WHAT THIS TASK INVOLVES ->
Report back every line of the entries that contains "each", exactly as written.

* * * * * * *

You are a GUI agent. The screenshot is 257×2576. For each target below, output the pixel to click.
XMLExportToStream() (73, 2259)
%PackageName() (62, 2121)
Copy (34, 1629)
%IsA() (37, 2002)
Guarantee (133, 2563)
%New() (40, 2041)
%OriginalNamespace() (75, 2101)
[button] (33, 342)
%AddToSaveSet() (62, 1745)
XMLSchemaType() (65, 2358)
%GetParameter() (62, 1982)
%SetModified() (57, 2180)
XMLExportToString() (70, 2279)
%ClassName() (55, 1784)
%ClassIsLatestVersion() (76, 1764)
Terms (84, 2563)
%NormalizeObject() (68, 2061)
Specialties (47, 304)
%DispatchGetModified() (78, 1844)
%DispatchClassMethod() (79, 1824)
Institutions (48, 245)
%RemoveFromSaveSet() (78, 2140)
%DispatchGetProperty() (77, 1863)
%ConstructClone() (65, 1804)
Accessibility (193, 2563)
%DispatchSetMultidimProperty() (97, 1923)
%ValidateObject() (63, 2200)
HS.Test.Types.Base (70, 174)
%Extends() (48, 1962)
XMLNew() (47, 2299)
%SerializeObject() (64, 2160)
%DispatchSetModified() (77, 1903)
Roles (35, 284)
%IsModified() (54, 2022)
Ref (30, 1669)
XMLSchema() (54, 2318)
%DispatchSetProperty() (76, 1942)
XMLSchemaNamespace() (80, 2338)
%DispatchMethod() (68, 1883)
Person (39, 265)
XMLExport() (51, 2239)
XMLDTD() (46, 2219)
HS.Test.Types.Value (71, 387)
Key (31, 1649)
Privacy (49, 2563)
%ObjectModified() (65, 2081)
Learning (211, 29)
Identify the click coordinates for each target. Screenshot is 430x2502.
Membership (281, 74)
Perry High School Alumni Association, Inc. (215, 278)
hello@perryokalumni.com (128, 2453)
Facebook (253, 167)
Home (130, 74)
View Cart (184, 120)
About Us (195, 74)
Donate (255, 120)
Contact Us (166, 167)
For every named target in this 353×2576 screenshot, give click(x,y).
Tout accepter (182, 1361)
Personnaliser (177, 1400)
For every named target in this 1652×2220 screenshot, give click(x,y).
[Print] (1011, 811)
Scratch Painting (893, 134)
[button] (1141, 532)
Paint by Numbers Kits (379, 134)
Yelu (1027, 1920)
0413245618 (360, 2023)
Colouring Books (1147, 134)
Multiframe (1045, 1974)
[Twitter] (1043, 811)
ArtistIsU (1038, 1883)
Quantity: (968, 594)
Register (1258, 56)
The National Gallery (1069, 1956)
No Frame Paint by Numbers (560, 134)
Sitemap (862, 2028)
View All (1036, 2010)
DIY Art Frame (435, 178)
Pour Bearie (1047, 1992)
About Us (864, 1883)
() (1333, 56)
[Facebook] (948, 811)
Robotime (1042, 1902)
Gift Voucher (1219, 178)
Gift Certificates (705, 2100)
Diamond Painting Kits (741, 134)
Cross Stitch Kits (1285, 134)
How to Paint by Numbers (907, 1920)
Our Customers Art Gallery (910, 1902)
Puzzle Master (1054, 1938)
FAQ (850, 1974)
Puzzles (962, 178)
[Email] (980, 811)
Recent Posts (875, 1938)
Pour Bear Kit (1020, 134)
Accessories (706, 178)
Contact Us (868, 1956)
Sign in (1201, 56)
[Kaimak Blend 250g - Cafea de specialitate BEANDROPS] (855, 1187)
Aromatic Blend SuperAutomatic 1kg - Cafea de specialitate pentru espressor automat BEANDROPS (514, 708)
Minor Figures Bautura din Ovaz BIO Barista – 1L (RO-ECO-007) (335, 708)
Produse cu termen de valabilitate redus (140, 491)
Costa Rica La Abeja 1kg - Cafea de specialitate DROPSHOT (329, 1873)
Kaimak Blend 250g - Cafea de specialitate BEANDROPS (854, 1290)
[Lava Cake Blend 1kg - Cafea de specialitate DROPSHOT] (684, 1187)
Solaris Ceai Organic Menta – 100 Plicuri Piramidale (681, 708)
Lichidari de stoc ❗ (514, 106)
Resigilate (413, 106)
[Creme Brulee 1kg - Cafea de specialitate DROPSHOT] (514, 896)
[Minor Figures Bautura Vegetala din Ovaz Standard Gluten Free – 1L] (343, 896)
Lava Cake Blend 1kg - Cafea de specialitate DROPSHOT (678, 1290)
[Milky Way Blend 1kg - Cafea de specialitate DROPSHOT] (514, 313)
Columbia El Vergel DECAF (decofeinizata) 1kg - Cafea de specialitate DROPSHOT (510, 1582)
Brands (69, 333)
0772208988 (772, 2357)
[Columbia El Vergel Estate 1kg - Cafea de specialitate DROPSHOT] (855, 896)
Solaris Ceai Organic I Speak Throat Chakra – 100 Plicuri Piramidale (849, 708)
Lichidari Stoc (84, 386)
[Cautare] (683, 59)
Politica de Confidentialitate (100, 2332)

* * * * * * *

YOUR SOLUTION ->
You are a GUI agent. The screenshot is 257×2576. For each target below, output the pixel to click.
Identify the click coordinates for each target. Screenshot is 430x2502.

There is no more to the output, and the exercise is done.